Discussion in 'Family, Friends and Relationships' started by Serpentine Offering, Nov 26, 2007.

  1. Does anyone ever get that cringing fear of just the thought of being in a relationship with someone?

    I cannot, for the life of me, have a boyfriend without ending up deathly afraid of him, or the relationship itself.

    I have held myself back from dating for the reasons being one, some, or all of these:

    1. He will physically hurt me.
    2. He will break my heart.
    3. He will sexually assault me. [the one I am most terrified of]

    No matter how much I may know him or trust him. It happens every time. But only when the possiblity of relationship happens. I have no problem having guy friends.

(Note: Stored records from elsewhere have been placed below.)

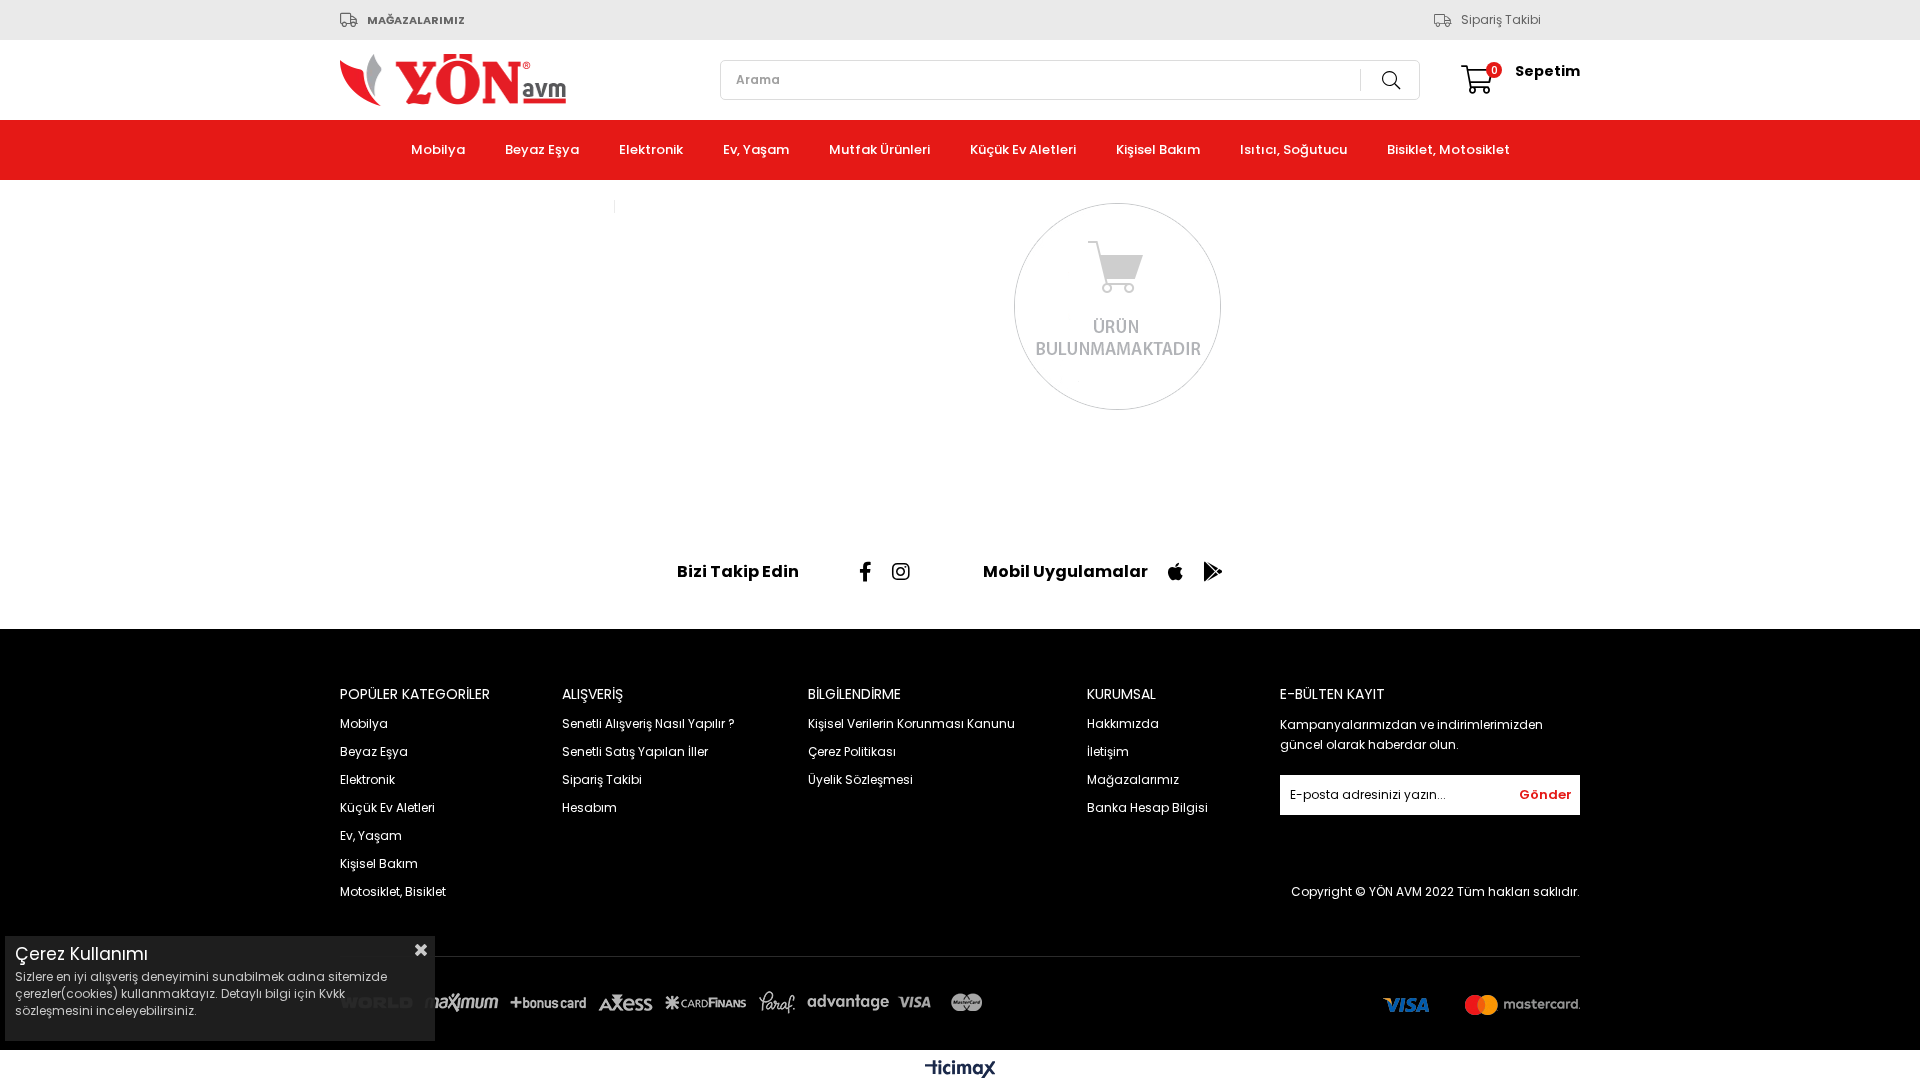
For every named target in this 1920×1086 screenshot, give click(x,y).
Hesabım (589, 807)
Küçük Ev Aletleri (1023, 149)
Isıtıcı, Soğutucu (1293, 149)
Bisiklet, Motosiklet (1448, 149)
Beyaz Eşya (542, 149)
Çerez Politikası (852, 751)
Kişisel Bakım (1158, 149)
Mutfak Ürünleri (879, 149)
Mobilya (438, 149)
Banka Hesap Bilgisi (1147, 807)
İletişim (1108, 751)
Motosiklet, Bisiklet (393, 891)
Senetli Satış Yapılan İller (635, 751)
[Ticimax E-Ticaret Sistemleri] (960, 1070)
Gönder (1545, 794)
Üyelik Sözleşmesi (860, 779)
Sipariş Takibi (1501, 20)
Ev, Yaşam (756, 149)
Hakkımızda (1123, 723)
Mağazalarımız (1133, 779)
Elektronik (651, 149)
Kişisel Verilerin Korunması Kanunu (911, 723)
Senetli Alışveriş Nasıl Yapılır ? (648, 723)
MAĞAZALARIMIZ (416, 20)
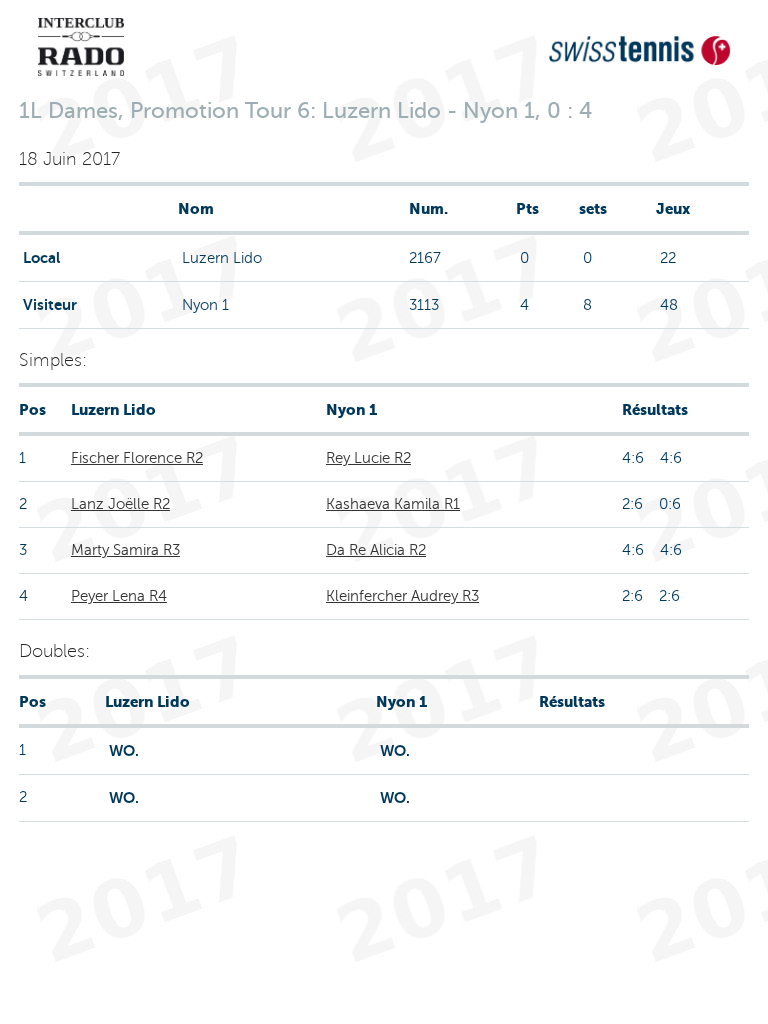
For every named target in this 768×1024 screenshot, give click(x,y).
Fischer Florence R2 (137, 458)
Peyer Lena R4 (119, 596)
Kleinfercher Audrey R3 (402, 596)
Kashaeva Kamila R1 (393, 504)
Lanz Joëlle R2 (120, 504)
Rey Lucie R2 (368, 458)
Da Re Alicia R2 (376, 550)
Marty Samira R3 (125, 550)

    Is there something I can do, or something you can just inspire me on, to help me lighten up? Or maybe tell me why I am this way?

    Also, when I was very little. 3 or 4, maybe. I was molested by my father. I don't feel like it has an effect on any of this. But could that have anything to with it?

    even though I'd rather take a risk, than not, this is upseting to me. As I feel like I'm missing out big time.

    And I know, I know. You're probably thinking "Just be happy you're even able to get a date." Well, I am. But what's the point if I let these emotions of horror control me?

    Does anyone have any advice for moi?